De Versailles à la Bastille et des Tuileries aux Invalides, Steelrising se glisse dans les rouages d’Aegis, une danseuse automate protégeant une Marie-Antoinette aux abois, le temps d’une nuit de sang. Ce pitch de départ rebondira sérieusement pour côtoyer des figures historiques de la révolution comme Lafayette et Robespierre dans une société peuplée de robots aux rouages horlogers et magiques. Ces automates humanoïdes s’inspirent des (vraies) machines de Jacques Vaucanson, ingénieur grenoblois du XVIIIe siècle.

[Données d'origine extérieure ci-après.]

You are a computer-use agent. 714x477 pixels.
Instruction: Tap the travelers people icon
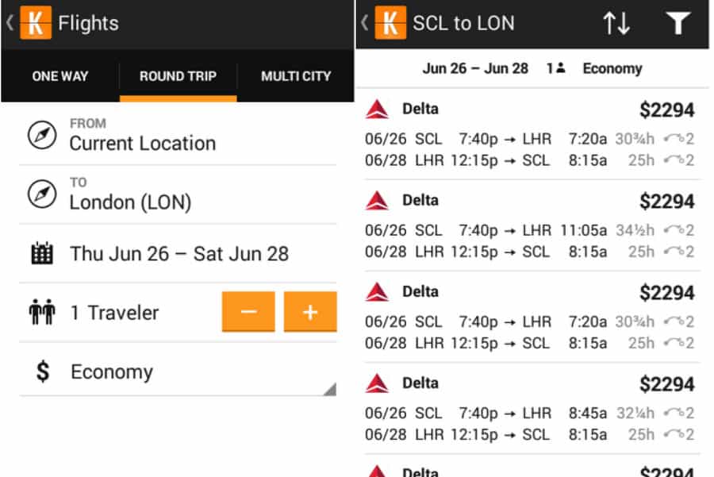click(41, 313)
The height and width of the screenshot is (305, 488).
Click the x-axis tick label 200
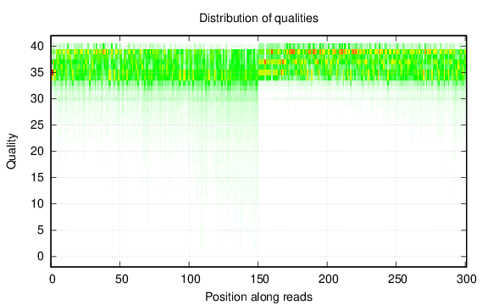[x=328, y=280]
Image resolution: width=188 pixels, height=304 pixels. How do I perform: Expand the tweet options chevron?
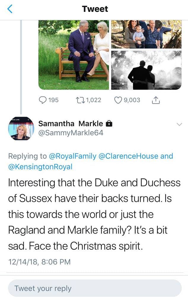[x=179, y=124]
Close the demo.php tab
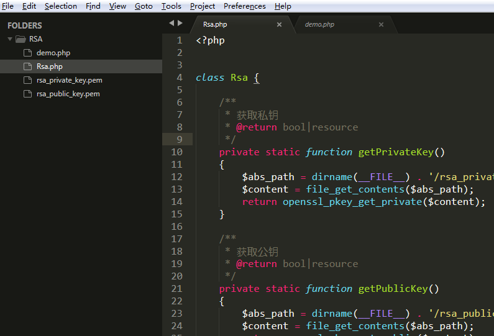This screenshot has width=494, height=336. tap(381, 25)
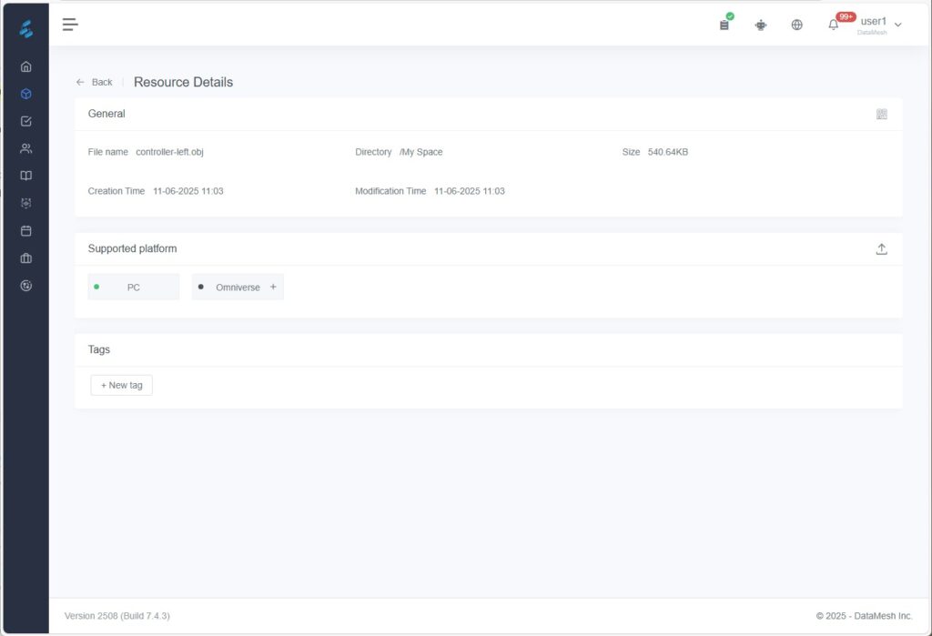The image size is (932, 636).
Task: Open the users icon in sidebar
Action: coord(26,148)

“On était parti sur un monde très onirique proche de François Schuiten en termes d’architecture. Mais cette ville vide d’humains et peuplée d’automates géants ne prenait pas vie, se souvient Jehanne Rousseau. Tout a changé lorsque je suis allé voir une exposition sur Marie-Antoinette à la Conciergerie en 2020. Du manga au cinéma, la pop culture y était très présente. Et de fil en aiguille, je me suis rendu compte que la société de l’époque s’intéressait fortement aux automates. Ces personnages mécaniques sont restés pour des raisons de gameplay, ils justifient pourquoi on meurt et on revit, à la manière d’un Dark Souls.”
Ashen, Lords of the Fallen,Mortal Shell, Remnant: From the Ashes, Thymesia, The Surge, Vampyr… Steelrising vient s’ajouter à la très longue liste de jeux inspirés du cauchemar séminal conçu par les Japonais de From Software. En pratique, le souls-like déballe donc les codes des combats du genre. Il s’agit de tourner autour d’un adversaire et d’enchaîner des pas d’esquive pour éviter ses coups, d’identifier et de retenir leurs patterns d’attaques pour savoir quand asséner un coup, mais aussi de soigner avec des potions toujours insuffisantes. Steelrising est à déconseiller aux gamers qui ne sont jamais parvenus à franchir le mur de difficulté d’un Elden Ring.
Les accros du genre, eux, apprécieront, sans pour autant crier au génie. Malgré des mouvements spéciaux, des armes singulières (cette chaîne enflammante!) et des coups spéciaux débloqués par ces dernières, Steelrising reproduit le canevas de ses prédécesseurs sans réel panache. Ses combats parfois marqués d’imprécision se doublent de phases d’exploration à la caméra parfois boiteuse. Dommage également que les phases de plateforme aidées d’un grappin et d’un dash aérien ne relèvent pas plus le level design prévisible des lieux.
Le temps béni des colonies?
Imparfait mais attachant, Steelrising est le fruit d’une concession de Jehanne Rousseau à son équipe. “Ces dernières années, ma team s’était mis en tête qu’elle arriverait à me convaincre d’aller à fond vers du Bloodborne, même si ce n’est pas l’ADN de Spiders. J’ai fini par céder (rires). Je leur ai dit d’aller à fond dans leurs envies d’hommage, sourit Jehanne Rousseau. En même temps, je les ai poussés à apprendre au maximum de cette expérience pour enrichir notre prochain Greedfall 2. Notamment en matière d’animation et de patterns de combat.”
Projet de tous les apprentissages pour Spiders, Steelrising ne démérite pas pour autant dans son ensemble. D’autant que soutenir un camp plutôt qu’un autre modifie réellement son récit. Mention spéciale pour ce révolutionnaire demandant au gamer de l’aider dans son combat contre l’esclavage. Un propos déjà présent -avec plus de puissance- sur Greedfall, où le joueur incarnait un colon libre d’être humaniste ou de se comporter comme une crapule.
“C’est mon pied de nez à certains politiques qui disent que l’esclavage avait été remis en selle par Napoléon et qu’à l’époque, comme tout le monde le faisait, c’était normal. Or, beaucoup de gens à l’époque se sont battus contre ça, conclut Jehanne Rousseau. Notre société hérite de tout un cheminement de réflexions philosophiques et politiques. Des problématiques sociales contemporaines comme l’immigration et le déracinement de certaines personnes découlent directement de notre passé colonial. Je suis intimement convaincue que ces problématiques peuvent animer un univers sans pour autant nuire à la légèreté et au fun propres au jeu vidéo. Bref, on peut montrer le combat politique de certains tout en s’amusant avec des gros robots.”
(1) Le cofondateur de Devolver, éditeur qui a industrialisé le jeu vidéo indépendant, vient de créer Deepwell, un studio gaming brisant les codes du serious gaming à des fins de médiation thérapeutique.